(Collected data)
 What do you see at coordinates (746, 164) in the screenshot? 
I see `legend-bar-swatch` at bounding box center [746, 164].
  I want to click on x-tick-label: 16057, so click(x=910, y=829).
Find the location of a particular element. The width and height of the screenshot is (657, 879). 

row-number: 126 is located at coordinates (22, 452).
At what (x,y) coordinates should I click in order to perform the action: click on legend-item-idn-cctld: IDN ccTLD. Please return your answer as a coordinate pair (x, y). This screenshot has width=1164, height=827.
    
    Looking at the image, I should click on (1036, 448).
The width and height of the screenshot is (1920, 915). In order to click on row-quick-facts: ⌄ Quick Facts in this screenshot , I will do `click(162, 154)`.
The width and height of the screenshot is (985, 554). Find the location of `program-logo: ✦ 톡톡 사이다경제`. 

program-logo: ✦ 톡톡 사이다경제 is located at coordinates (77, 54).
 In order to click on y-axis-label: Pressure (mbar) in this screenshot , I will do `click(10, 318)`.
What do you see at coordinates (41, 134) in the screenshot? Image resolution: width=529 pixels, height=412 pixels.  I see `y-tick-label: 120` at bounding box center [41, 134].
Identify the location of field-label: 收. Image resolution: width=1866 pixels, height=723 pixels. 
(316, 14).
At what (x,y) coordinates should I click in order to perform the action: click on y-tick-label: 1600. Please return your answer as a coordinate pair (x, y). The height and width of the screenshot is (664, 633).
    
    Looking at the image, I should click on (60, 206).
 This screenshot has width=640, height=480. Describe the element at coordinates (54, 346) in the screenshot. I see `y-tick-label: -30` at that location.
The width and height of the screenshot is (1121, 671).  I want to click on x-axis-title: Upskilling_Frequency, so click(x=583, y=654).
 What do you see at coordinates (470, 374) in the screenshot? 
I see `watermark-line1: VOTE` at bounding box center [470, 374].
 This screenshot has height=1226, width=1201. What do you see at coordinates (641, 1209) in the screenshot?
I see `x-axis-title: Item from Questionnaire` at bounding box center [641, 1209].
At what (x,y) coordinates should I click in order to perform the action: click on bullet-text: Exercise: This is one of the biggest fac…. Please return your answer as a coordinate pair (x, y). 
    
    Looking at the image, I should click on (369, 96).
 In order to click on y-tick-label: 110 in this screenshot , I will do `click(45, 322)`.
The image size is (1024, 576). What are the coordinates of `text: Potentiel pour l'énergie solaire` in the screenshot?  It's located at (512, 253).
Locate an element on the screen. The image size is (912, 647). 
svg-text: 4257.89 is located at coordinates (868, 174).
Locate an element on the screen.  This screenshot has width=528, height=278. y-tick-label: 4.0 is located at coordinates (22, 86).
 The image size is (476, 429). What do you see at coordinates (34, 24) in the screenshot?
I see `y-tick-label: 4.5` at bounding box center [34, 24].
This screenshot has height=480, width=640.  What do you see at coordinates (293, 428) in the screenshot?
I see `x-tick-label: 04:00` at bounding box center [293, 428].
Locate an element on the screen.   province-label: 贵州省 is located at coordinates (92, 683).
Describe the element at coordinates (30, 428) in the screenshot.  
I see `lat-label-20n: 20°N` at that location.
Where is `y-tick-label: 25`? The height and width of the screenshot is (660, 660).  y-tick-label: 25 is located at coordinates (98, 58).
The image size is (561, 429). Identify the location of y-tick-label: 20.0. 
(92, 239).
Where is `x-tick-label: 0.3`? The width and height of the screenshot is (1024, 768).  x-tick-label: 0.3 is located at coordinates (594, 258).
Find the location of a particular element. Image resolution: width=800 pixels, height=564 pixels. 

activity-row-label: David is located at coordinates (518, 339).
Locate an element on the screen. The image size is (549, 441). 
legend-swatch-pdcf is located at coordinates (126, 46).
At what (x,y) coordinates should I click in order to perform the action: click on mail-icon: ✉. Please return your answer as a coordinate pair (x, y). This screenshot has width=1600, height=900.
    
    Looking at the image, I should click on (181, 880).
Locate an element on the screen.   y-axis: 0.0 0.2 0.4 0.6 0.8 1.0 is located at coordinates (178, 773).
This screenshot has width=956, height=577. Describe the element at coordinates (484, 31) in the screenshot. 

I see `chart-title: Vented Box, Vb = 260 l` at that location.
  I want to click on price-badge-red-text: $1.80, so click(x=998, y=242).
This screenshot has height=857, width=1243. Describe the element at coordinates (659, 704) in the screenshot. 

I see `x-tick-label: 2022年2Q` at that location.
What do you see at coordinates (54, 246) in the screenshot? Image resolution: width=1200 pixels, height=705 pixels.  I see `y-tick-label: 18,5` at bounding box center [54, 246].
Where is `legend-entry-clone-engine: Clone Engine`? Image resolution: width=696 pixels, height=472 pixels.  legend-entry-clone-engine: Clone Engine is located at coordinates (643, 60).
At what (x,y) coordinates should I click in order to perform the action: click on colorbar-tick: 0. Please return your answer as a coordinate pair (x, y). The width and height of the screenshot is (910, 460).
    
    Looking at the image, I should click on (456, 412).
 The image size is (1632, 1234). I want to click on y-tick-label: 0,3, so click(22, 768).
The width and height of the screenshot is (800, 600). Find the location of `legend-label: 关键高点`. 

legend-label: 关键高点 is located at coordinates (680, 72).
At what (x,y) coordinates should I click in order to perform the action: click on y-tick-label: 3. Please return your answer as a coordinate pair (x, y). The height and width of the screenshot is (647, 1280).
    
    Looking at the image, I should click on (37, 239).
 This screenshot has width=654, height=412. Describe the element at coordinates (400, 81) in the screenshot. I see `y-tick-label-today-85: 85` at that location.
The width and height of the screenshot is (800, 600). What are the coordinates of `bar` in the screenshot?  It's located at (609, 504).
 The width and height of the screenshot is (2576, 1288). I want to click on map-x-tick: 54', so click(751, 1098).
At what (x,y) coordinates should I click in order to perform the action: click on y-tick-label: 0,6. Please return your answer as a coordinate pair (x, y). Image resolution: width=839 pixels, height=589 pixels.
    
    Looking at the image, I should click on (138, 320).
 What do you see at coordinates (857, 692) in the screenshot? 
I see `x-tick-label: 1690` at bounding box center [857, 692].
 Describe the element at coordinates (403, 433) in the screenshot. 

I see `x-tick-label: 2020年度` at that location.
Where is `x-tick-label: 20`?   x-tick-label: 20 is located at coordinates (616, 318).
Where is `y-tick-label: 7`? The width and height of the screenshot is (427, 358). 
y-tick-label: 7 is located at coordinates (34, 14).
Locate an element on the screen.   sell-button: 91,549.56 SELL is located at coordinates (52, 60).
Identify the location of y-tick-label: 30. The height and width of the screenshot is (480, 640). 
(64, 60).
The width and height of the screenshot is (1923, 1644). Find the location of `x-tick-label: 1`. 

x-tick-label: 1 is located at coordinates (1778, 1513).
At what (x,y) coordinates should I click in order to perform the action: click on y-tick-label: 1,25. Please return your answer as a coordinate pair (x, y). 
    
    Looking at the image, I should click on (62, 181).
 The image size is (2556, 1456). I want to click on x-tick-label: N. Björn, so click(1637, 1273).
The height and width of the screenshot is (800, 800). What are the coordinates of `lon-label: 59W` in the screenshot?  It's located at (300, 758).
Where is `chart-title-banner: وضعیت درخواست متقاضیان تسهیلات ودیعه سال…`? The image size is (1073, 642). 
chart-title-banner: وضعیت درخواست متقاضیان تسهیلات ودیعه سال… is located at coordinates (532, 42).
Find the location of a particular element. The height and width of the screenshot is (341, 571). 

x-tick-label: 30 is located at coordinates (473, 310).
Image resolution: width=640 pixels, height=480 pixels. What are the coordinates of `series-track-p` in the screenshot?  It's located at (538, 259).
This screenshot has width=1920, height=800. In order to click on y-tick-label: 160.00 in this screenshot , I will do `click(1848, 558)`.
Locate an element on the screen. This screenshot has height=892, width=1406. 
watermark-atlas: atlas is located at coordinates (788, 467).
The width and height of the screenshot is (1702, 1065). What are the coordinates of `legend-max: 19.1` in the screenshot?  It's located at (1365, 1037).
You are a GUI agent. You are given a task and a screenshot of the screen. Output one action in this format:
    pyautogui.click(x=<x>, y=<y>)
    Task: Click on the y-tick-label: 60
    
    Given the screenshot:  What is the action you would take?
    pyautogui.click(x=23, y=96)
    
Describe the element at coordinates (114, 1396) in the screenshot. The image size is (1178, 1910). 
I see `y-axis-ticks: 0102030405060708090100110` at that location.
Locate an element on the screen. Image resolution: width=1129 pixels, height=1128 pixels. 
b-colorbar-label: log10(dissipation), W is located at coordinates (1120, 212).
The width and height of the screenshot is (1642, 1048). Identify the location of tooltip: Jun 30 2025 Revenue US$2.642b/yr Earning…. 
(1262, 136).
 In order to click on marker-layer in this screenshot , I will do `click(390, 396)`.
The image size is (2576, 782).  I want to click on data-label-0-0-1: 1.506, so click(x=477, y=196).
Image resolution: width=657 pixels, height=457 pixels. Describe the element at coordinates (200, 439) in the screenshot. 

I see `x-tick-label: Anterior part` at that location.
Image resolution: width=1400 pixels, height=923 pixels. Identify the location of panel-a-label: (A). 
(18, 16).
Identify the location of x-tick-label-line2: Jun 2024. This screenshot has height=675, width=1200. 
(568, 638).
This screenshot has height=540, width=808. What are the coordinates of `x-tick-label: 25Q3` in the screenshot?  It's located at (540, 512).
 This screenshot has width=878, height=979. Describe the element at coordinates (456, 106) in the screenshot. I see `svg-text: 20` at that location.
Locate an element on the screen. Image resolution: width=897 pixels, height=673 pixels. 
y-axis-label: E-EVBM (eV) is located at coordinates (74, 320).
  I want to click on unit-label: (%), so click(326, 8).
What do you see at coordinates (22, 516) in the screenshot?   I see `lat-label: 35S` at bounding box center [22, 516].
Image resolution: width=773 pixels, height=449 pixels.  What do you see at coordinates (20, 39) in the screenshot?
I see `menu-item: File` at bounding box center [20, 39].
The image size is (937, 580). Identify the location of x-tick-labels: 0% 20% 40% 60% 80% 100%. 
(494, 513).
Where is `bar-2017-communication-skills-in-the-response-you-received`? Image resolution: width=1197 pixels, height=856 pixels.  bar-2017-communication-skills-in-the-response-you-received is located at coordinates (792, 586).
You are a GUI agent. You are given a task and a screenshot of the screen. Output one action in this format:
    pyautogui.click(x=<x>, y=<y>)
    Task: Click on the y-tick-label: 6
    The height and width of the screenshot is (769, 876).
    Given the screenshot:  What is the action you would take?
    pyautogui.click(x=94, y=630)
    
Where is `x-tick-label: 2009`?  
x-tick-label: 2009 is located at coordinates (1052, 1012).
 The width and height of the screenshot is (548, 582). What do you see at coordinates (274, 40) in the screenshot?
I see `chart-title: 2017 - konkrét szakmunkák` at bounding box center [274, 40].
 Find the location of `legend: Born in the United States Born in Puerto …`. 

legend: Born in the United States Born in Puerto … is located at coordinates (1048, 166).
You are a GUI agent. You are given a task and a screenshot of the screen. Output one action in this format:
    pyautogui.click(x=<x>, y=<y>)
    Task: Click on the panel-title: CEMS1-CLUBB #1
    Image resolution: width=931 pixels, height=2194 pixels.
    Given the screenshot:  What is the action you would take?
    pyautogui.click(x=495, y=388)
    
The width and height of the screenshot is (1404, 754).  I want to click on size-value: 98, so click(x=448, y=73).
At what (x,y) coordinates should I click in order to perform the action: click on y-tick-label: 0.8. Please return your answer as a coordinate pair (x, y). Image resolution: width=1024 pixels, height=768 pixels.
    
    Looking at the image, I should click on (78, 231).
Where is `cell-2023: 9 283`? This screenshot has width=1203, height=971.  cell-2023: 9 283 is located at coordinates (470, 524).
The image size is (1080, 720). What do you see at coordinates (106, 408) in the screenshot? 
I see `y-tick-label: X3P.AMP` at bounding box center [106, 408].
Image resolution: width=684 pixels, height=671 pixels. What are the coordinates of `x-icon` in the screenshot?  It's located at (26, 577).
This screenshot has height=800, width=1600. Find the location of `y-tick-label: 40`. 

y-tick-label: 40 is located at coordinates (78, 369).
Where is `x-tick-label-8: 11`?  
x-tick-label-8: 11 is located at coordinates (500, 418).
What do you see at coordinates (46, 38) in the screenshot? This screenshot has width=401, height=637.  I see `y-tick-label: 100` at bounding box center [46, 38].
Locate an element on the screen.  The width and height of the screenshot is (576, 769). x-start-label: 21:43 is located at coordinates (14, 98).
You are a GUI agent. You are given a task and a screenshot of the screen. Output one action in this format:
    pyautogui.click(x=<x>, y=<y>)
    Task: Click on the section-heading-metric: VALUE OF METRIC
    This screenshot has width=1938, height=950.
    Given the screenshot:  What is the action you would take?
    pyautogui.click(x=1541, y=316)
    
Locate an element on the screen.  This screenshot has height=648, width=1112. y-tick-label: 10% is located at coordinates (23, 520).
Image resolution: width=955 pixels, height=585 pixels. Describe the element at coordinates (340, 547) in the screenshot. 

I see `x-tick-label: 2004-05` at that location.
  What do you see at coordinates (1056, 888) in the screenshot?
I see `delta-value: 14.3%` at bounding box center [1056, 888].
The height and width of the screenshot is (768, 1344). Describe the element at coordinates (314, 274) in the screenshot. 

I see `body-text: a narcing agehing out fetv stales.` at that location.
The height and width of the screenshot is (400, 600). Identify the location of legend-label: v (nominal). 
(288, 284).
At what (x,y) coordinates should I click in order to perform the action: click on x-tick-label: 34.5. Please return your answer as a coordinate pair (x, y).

» **WRITTEN TASK**
Copy out the lines verbatim, from the line with "Find the location of a particular element. Image" up to and including the line with "I want to click on price-badge-red-text: $1.80, so".

» **RESULT OF THIS EXERCISE**
Find the location of a particular element. Image resolution: width=800 pixels, height=564 pixels. 

activity-row-label: David is located at coordinates (518, 339).
Locate an element on the screen. The image size is (549, 441). 
legend-swatch-pdcf is located at coordinates (126, 46).
At what (x,y) coordinates should I click in order to perform the action: click on mail-icon: ✉. Please return your answer as a coordinate pair (x, y). This screenshot has width=1600, height=900.
    
    Looking at the image, I should click on (181, 880).
Locate an element on the screen.   y-axis: 0.0 0.2 0.4 0.6 0.8 1.0 is located at coordinates (178, 773).
This screenshot has width=956, height=577. Describe the element at coordinates (484, 31) in the screenshot. 

I see `chart-title: Vented Box, Vb = 260 l` at that location.
  I want to click on price-badge-red-text: $1.80, so click(x=998, y=242).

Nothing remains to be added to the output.